# [Extracted records]
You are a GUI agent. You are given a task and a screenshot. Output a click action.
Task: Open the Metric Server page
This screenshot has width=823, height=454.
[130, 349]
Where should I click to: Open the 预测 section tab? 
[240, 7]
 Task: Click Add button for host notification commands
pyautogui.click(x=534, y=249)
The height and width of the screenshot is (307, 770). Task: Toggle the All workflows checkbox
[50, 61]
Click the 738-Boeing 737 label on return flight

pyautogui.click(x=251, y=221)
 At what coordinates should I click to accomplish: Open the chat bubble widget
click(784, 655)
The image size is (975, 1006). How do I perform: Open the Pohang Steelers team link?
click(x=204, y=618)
* * *
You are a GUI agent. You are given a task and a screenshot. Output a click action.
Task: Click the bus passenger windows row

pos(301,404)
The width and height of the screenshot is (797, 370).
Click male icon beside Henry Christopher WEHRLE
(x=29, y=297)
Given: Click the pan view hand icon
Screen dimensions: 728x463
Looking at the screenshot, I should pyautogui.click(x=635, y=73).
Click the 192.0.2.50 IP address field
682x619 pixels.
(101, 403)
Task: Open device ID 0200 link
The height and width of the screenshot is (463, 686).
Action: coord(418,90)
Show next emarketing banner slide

# [Work to do]
Please copy the stretch of records from the line containing "Where should I" through the line containing "click(x=204, y=618)", keeping every line identical to the original.

# [Correct response]
Where should I click to: Open the 预测 section tab? 
[240, 7]
 Task: Click Add button for host notification commands
pyautogui.click(x=534, y=249)
The height and width of the screenshot is (307, 770). Task: Toggle the All workflows checkbox
[50, 61]
Click the 738-Boeing 737 label on return flight

pyautogui.click(x=251, y=221)
 At what coordinates should I click to accomplish: Open the chat bubble widget
click(784, 655)
The image size is (975, 1006). How do I perform: Open the Pohang Steelers team link?
click(x=204, y=618)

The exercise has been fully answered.